Szokujące słowa Wildera o Szpilce. Zareagował szef WBC

East News / AFP/Mike Stobe / Deontay Wilder podczas walki z Arturem Szpilką
East News / AFP/Mike Stobe / Deontay Wilder podczas walki z Arturem Szpilką

Deontay Wilder wyjawił, że kiedy wychodzi na ring, to staje się "Bronze Bomberem". Stwierdził, że dysponuje taką siłą, że w końcu kogoś zabije. Myślał, że tak się stało podczas walki z Arturem Szpilką.

Deontay Wilder o swojej przemianie na ringu opowiedział w Power 105.1 FM. Mistrz świata WBC wagi ciężkiej stwierdził, że na ringu jest jak "Bronze Bomber".

- Wychodzę na ring, by cię znokautować i wrócić do domu. Chcę mieć trupa, taki jest Bronze Bomber. Zawsze powtarzam ludziom, że taki jestem, kiedy znajduję się między linami. Kiedy nim jestem, to nic mnie nie obchodzi i wszystko się we mnie zmienia. Nie boję się rywala, nie mam wobec niego żadnych uczuć - wyjawił bokser.

Jego słowa były szokujące. - Już raz myślałem, że kogoś zabiłem. Sadziłem, że Szpilka umarł, bo nie oddychał, leżąc na deskach.
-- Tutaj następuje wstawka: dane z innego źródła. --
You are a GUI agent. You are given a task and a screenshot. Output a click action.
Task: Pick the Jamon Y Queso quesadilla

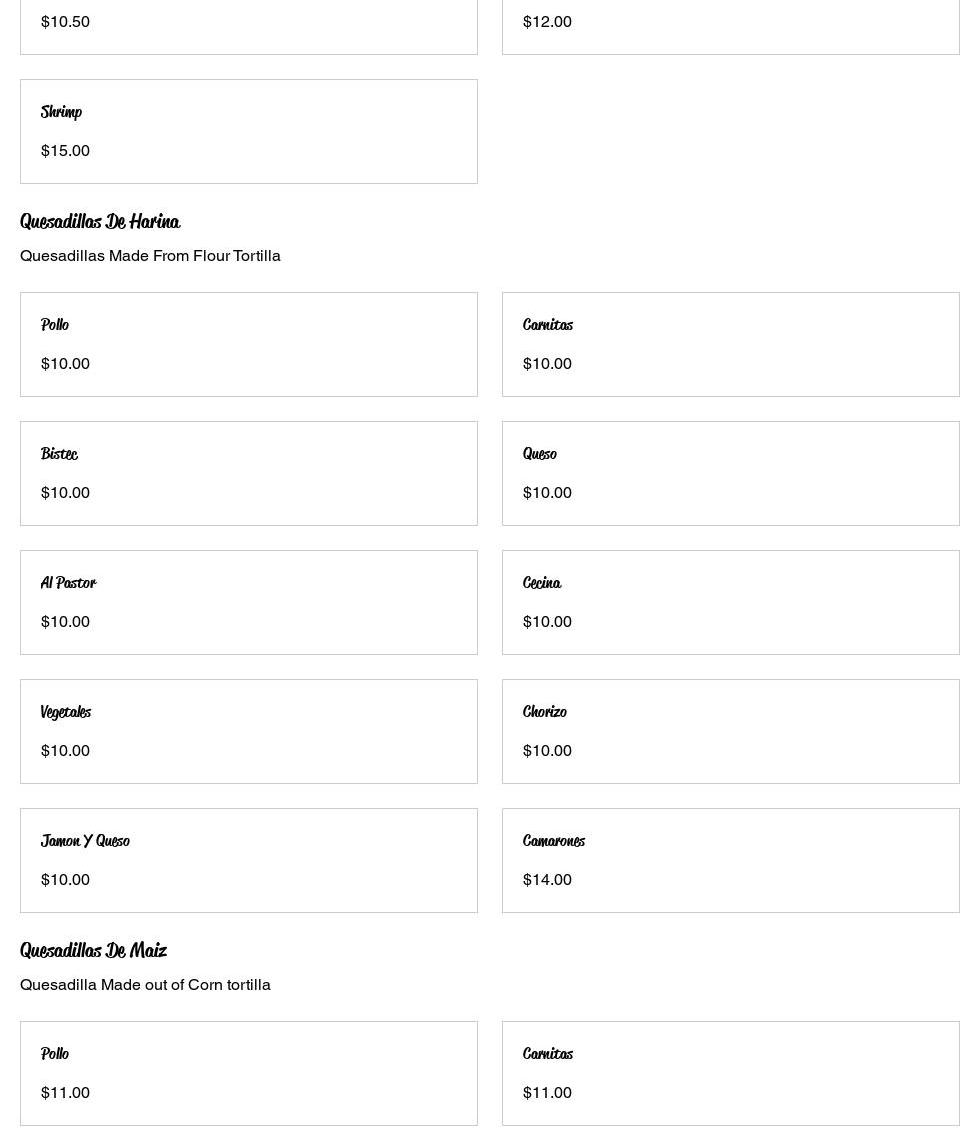click(x=248, y=860)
Dysponuję taką siłą, że w końcu to kogoś spotka - dodał Wilder.

Na reakcję nie trzeba było długo czekać. Mauricio Sulaiman, szef WBC, odniósł się do tej wypowiedzi. - To nie może przejść bez echa. Ta wypowiedź jest sprzeczna z zasadami etyki federacji - podkreślił.

Sprawa ma zostać sprawdzona i wyjaśniona. - Nie możemy tego akceptować, komitet dyscyplinarny zajmie się tą delikatną kwestią. Znam Willdera od dawna. Szanuję go i nie wierzę, że mógłby powiedzieć, że chciałby kogoś zabić - dodał Sulaiman.